Ahmet Bican Efendi, tasavvuf ehlinin en seçkin ve en ulu kimselerindendi. Türk tasavvuf edebiyatının da en ileri gelenlerindendir.
Ahmet Bîcan Efendi, ana, baba ocağıyle Gelibolu'da yaşamıştı. Babası, Salih veya Selâhaddin-el Kâtibi adında Rumelili bir kâtipti. Gelibolu'ya Rumeli ilçelerinden Malkara'nın Kadıköy denilen bir bucağından gelmişti. Gerek Şeyh Ahmet, gerekse
ağabeyi Şeyh Mehmed Bican Efendiler güzel
Türkçeye çok meraklı olduklarından babalarının Kâtip lâkabını beşbuçuk, altı yüz yıl önce
YAZICI'ya çevirmişlerdir.
Hicrî dokuzuncu ve milâdî on beşinci yüzyıllar içinde yaşayan
Envarül Aşıkin yazarı
Ahmet Bîcan Efendi, zamanına göre gerçekten halk diline oldukça inen ifadesile eserini ünlü etmiş, bugüne kadar da elden ve dilden düşürtmemek bahtiyarlığına ermiştir. Hiç şüphe yok ki
Envar-ül Aşıkin'deki
Âşıklar sözü (
Allah Âşıkları ) anlamın dadır.
Bu eşi bulunmaz
kitabın yazılışı şöyle olmuştur: Müslüman halkımızın beş, altı yüz yıldır huşu ile okuduğu bir
kitap olan
Muhammediye 'yi yazan
Şeyh Mehmet Bîcan Efendi,
Ahmet Bîcan'ın ağabeyisi idi. Kardeşe göre ağabey; Ariflerin öncüsü, Hak Âşıklarının direği, dayanağı, âlemlerin Rabbinin Resûlü'nün sözlerini en iyi çeviren bir bilgindir. Her iki kardeşin gerek
Muhammediyye gerek
Envâr-ül Aşıkin adlı
kitapları Süleyman Çelebi'nin ünlü eseri Mevlid-i Şerif gibi hemen bütün Müslüman Türklerin elinden düşmemiş Bağdat'tan Budinlere, Kırım'dan Mısır'lara ve Moralara kadar dinî bir vecd içinde okunmuştur.
Muhammediye sahibi
Mehmet Bîcan Efendi,
Megari-büz Zeman adında Arapça bir
kitap yazmıştı. Kendisi bu eserini Muhammediyye'ye kaynak yaptığı gibi, kardeşi
Ahmet Bîcan da bu
Envârül Aşıkîn kitabı için yine Megarib-üz Zeman'ı kaynak edinmiştir.
İki kardeş de
BAYRAMİYE tarikatını kuran HACI BAYRAMI VELİ'nin müridi idiler. Zühd ve riyazat içinde ömürlerini sürdüler, ibâdet ettiler, az yiyip az içtiler. Bu yaşayış Şeyh Ahmed ve Mehmed'i o kadar zayıf ve halsiz düşürdü ki, görenler onları cansız sanırdı. Bundan dolayı da
BÎCAN — Cansız lâkabını isimlerine eklediler.
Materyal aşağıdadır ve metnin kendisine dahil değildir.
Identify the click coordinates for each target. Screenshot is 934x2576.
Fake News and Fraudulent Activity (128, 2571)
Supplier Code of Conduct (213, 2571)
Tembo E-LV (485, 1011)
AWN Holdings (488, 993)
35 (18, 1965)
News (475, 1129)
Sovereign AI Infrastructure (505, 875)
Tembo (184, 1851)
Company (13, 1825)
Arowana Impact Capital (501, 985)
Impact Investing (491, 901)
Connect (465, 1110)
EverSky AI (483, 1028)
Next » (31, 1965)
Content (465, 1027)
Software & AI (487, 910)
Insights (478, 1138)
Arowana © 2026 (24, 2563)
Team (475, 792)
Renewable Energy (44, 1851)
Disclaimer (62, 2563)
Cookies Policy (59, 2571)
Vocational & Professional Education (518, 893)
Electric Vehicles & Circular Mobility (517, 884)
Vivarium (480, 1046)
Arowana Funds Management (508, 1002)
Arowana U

İki kardeş de keramet sahibi idiler. Hattâ ağabeyisi Şeyh
Mehmet Bîcan Efendi için söylenenler dillere destan olmuştu. Kaleme aldığı ve Peygamberimiz (S.A.V.) için yazdığı (Kasîde-i Nûniye) sini yazarken ilâhî aşkının ateşi gönlünde tutuşan bir alev gibi idi.
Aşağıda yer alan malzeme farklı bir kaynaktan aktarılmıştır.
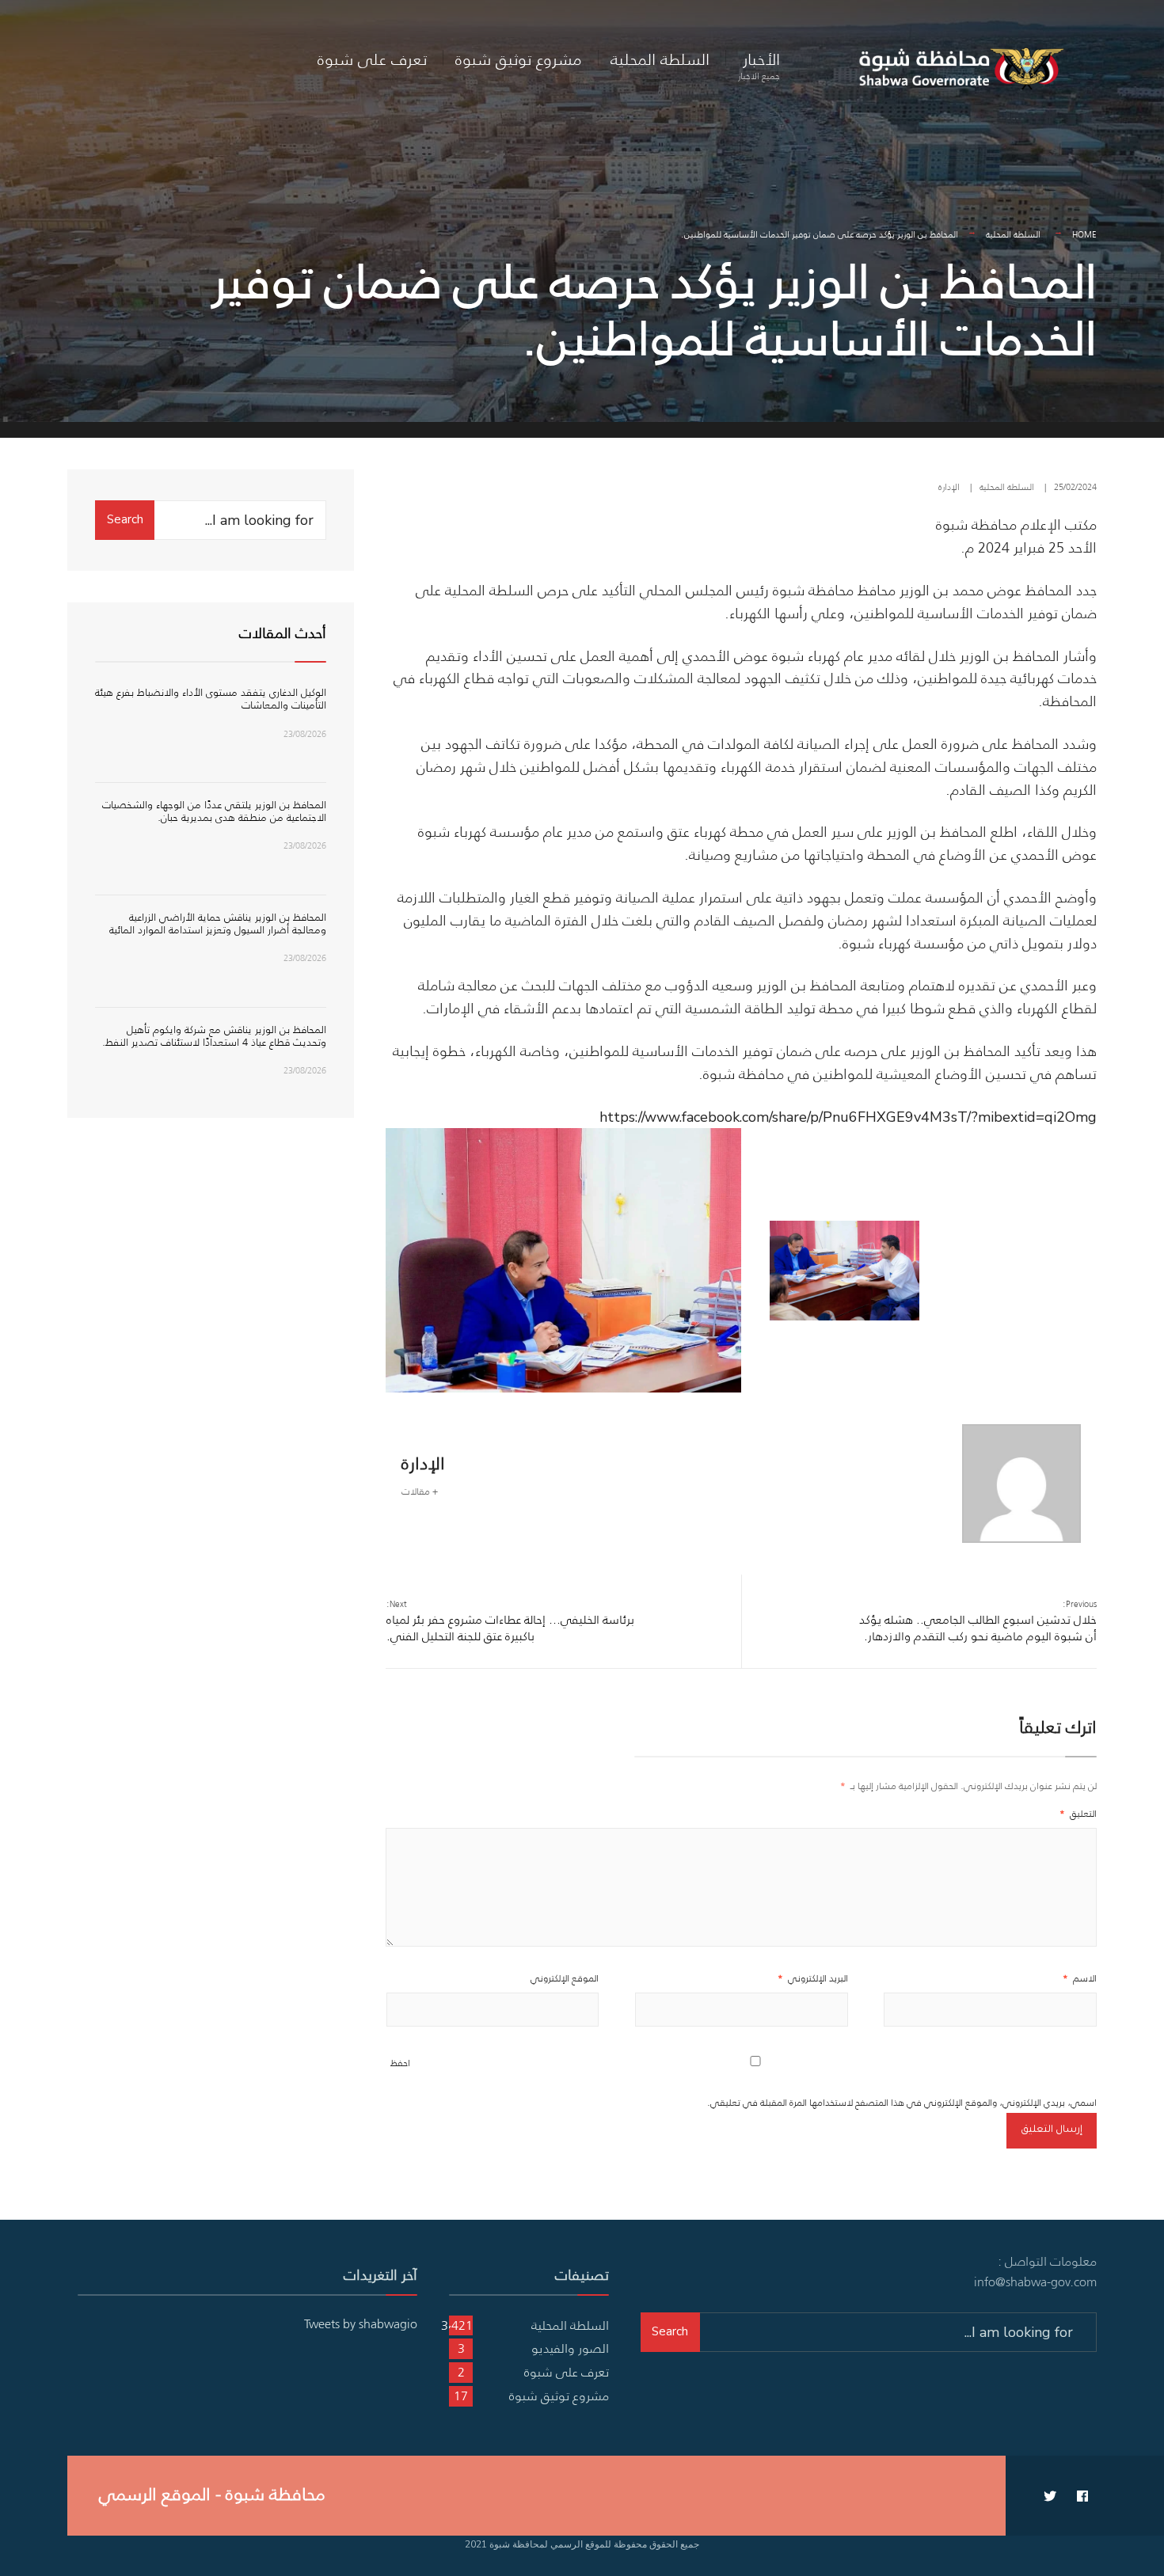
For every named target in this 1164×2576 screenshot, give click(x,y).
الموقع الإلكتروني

Envarül Aşıkin, Allahü Teâlâ'nın yardımı ile bugün yeni harflerle ve bugünkü Türkçemize uygulanarak yayınlanmış bulunuyor. Bu baskıdaki ikinci bir özellik de Âyet-i Kerîmelerin aslî yazılışları ile birlikte okunuşları yeni harflerle yapılmış ve mübarek mealleri de eklenerek hangi sûre-i şerife'de bulunduğu ve sıraları rakamla gösterilmiş, eser böylece bir kat daha kıymetlendirilmiştir.
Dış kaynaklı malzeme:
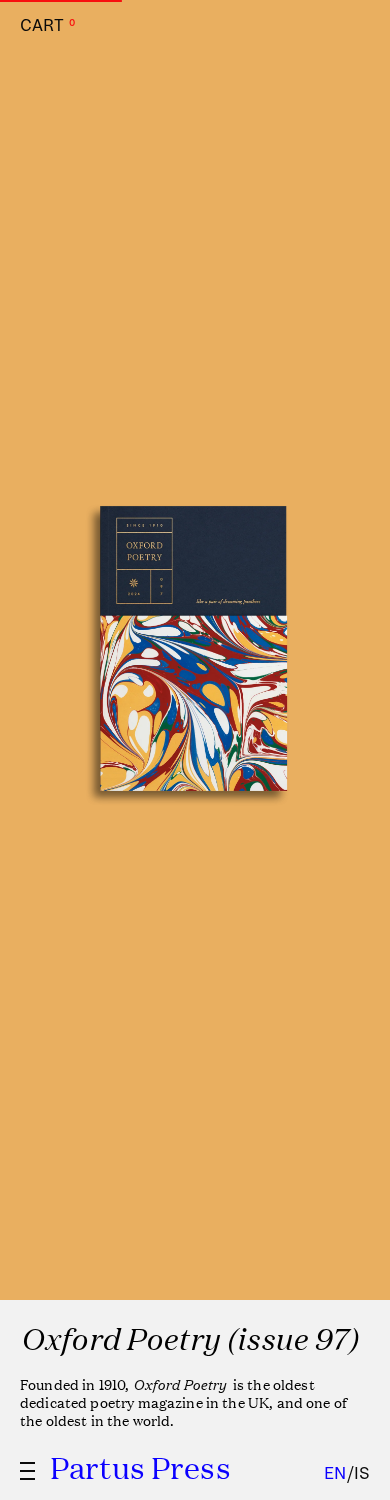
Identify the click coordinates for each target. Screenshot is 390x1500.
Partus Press (140, 1467)
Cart (47, 26)
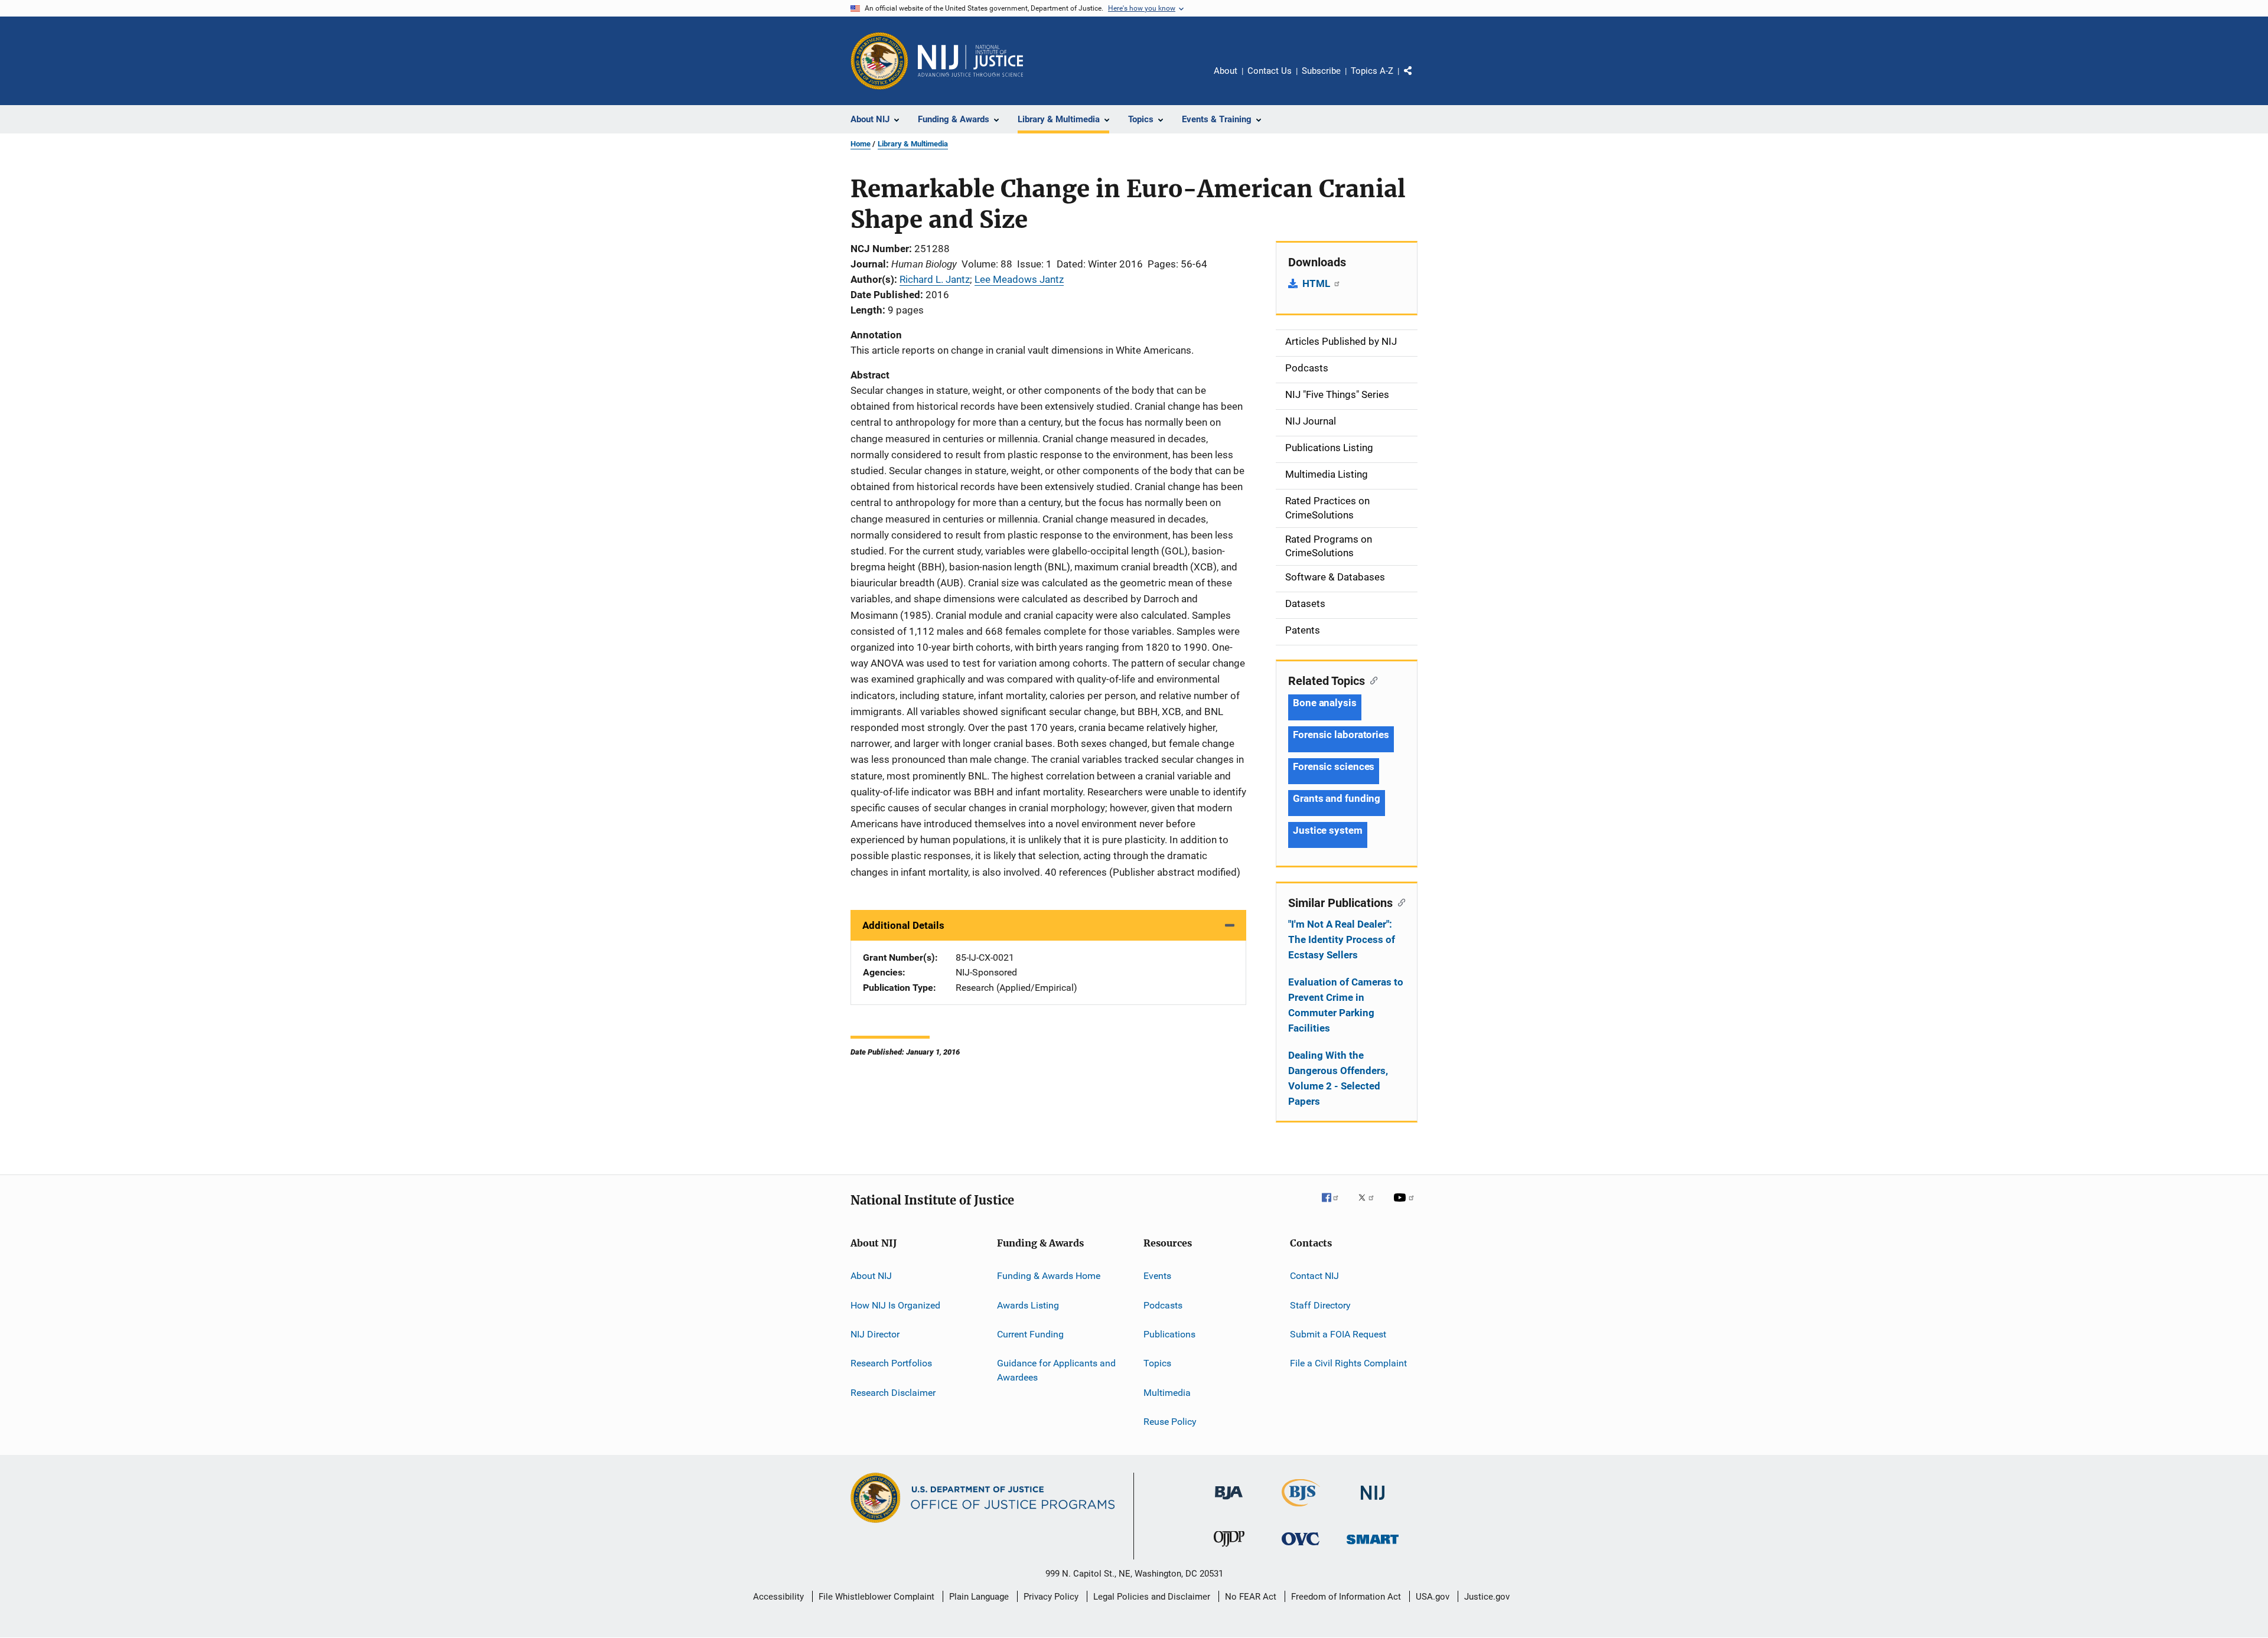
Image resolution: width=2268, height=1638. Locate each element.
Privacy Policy (1051, 1596)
Eskiden beri devlete ve şahsa bağlı birçok kitaplıklarda yazmaları bulunan
Envâr-ül Âşıkîn ilk defa 1261 yılında İstanbul'da taş baskısı ile basılmıştır. Sonra H. 1275'te İstanbul'da, H. 1277 de Rusya'da, Kazan şehrinde, H. 1282 de İran'da, Tebriz şehrinde, H. 1300 de Mısır'da Bulak Basımevinde basılmıştır. Daha sonra 1301 ile 1311 yılları arasında taşbaskısı yapan evlerde çeşitli baskıları yapılmıştır. Türkiye'de, İran'da- Rusya'da, Mısır'da baskıları yapılma
şerefi devrimizde de yukarıdaki baskılardan bir kısmının tıpkı basımları yapılarak- kendi deyimiyle, muhlisan ve muhib banına sunulmuştur.
Ahmet Bîcan Efendi'nin Revh-i Ervah - Ruhların Safası adındaki başka bir
Türkçe eseri de Kısas-ı Enbiyâ mahiyetindedir. Ayrıca Felekiyat ve varlıkların garipliklerini tasvir eden Acâib-ül Mahlûkat adındaki kitabı da ün kazanmıştır
Dürr-ü Meknun - Gizli İnci veya İnci Dizisi adındaki eseri de ayrı bir değer taşımaktadır
Ahmed Bîcan Efendi. Envar-ül Aşıkin 'in sonunda şöyle demektedir:
«— Sultan İbni Sultan, Essultan-ül Gazi Murad Han, Engürüs Beyi'nin başını kesip (855 senesindel Mısır Sultanına göndermişti. Ondan sonra Sultan Mehmed padişah olunca bu kitap Gelibolu'da 855 yılının Muharreminin evvelinde tamam yazıldı. Hak Teâlâ Hazretinden dilerim ki, Gelibolu halkına rahmet eyliye, Zira. Gelibolu halkı, iki türlüdür: Birisi Gazilerdir ve birisi şehitlerdir. Ama Gazi olanlar da iki bölüktür: Birisi kafir ile gaza edenlerdir- birisi de kendi nefisleriyle gaza edenlerdir.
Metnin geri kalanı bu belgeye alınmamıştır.